Stepping from the Shadows: The Reasons Avril Coleridge-Taylor Warrants to Be Listened To

This talented musician continually bore the pressure of her family legacy. As the offspring of the renowned Samuel Coleridge-Taylor, a leading the most famous UK artists of the 1900s, her name was cloaked in the long shadows of bygone eras.

An Inaugural Recording

Not long ago, I contemplated these legacies as I got ready to make the world premiere recording of Avril’s piano concerto from 1936. Featuring emotional harmonies, soulful lyricism, and confident beats, this piece will provide audiences deep understanding into how the composer – a wartime composer born in 1903 – imagined her reality as a woman of colour.

Shadows and Truth

But here’s the thing about the past. It can take a while to acclimate, to see shapes as they actually appear, to tell reality from distortion, and I had been afraid to address Avril’s past for some time.
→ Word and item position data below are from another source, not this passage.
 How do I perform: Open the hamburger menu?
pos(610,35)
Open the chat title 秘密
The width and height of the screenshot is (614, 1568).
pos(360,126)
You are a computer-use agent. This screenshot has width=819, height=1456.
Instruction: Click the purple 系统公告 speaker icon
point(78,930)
I earnestly desired Avril to be a reflection of her father. Partially, this was true. The pastoral English palettes of her father’s impact can be observed in numerous compositions, including From the Hills (1934) and Sussex Landscape (1940). But you only have to review the names of her father’s compositions to see how he identified as not just a flag bearer of English Romanticism but a advocate of the African heritage.

This was where parent and child seemed to diverge.
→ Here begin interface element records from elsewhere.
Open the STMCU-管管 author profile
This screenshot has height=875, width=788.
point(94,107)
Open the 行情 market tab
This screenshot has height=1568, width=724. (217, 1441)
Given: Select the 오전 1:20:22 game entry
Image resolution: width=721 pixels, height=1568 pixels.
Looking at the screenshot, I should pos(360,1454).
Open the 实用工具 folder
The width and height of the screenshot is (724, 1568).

The United States assessed the composer by the mastery of his art instead of the colour of his skin.

Samuel’s African Roots

While he was studying at the Royal College of Music, her father – the offspring of a African father and a white English mother – turned toward his background. At the time the African American poet this literary figure arrived in England in 1897, the aspiring artist actively pursued him. He adapted the poet’s African Romances to music and the subsequent year adapted his verses for a stage piece, Dream Lovers. Then came the choral composition that made him famous: Hiawatha’s Wedding Feast.

Based on the poet Longfellow’s The Song of Hiawatha, the piece was an worldwide sensation, especially with the Black community who felt indirect honor as white America evaluated the composer by the excellence of his compositions instead of the colour of his skin.

Activism and Politics

Success did not temper his beliefs. During that period, he attended the First Pan African Conference in London where he met the Black American thinker the renowned Du Bois and observed a series of speeches, including on the subjugation of Black South Africans. He remained an advocate to his final days. He sustained relationships with trailblazers for equality including this intellectual and this leader, gave addresses on ending discrimination, and even discussed matters of race with the American leader during an invitation to the US capital in the early 1900s. Regarding his compositions, reminisced Du Bois, “he established his reputation so notably as a musician that it will endure.” He died in 1912, aged 37. However, how would her father have reacted to his offspring’s move to be in South Africa in the 1950s?

Conflict and Policy

“Daughter of Famous Composer gives OK to apartheid system,” declared a title in the community journal Jet magazine. Apartheid “appeared to me the right policy”, she informed Jet. When asked to explain, she qualified her remarks: she did not support with this policy “as a concept” and it “ought to be permitted to run its course, guided by good-intentioned people of all races”. Were the composer more attuned to her father’s politics, or raised in Jim Crow America, she might have thought twice about this system. However, existence had shielded her.

Background and Inexperience

“I possess a British passport,” she said, “and the authorities failed to question me about my ethnicity.” Therefore, with her “fair” complexion (as described), she moved among the Europeans, lifted by their praise for her deceased parent. She gave a talk about her parent’s compositions at the educational institution and led the broadcasting ensemble in that location, programming the heroic third movement of her concerto, titled: “In remembrance of my Father.” While a accomplished player on her own, she did not perform as the featured artist in her work. Rather, she always led as the conductor; and so the segregated ensemble played under her baton.

Avril hoped, according to her, she “could introduce a change”. Yet in the mid-1950s, the situation collapsed. When government agents learned of her Black ancestry, she had to depart the nation. Her citizenship didn’t protect her, the UK representative urged her to go or be jailed. She came home, feeling great shame as the magnitude of her naivety dawned. “The lesson was a difficult one,” she stated. Adding to her embarrassment was the release in 1955 of her controversial discussion, a year after her forced leaving from that nation.

A Recurring Theme

Upon contemplating with these legacies, I felt a known narrative. The story of holding UK citizenship until it’s challenged – which recalls African-descended soldiers who served for the English in the global conflict and survived only to be denied their due compensation. And the Windrush generation,

Jonathan Monroe
Jonathan Monroe

Elara is a certified life coach and writer passionate about helping others unlock their potential through mindful living and goal-setting strategies.